If you want to maintain investor allegiance to your management philosophy, you have to pay attention to the identity that attracts investors to your stock.

Our identity attracts long-term investors who want reliable growth and reliable income: The dividend is part of that.

My point isn’t that every company’s investment identity should be the same as Abbott’s. But gathering intelligence about who our shareholders are and what they value makes sense. Aligning strategy at the CEO and board level to serve these shareholders, whether their style is to bet on tortoises or hares, makes sense.

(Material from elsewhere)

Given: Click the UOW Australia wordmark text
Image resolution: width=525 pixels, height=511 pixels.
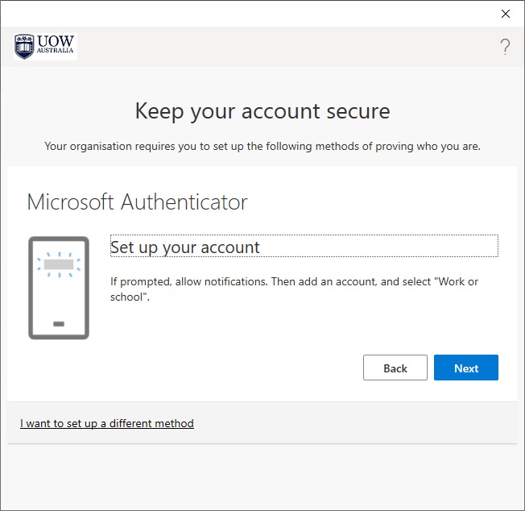Looking at the screenshot, I should 56,46.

I like White’s statement that he is expanding Abbott’s presence in emerging markets to provide growth to continue to raise the dividend each year, because widows-and-orphans style investors value that. (Note that 68% of ABT shareholders are institutional widows and orphans – they need care and feeding, too.)

For investor relations people, the mission is to communicate core messages that align with the strategy – so IR attracts investors who like our investment identity.

© 2010 Johnson Strategic Communications Inc.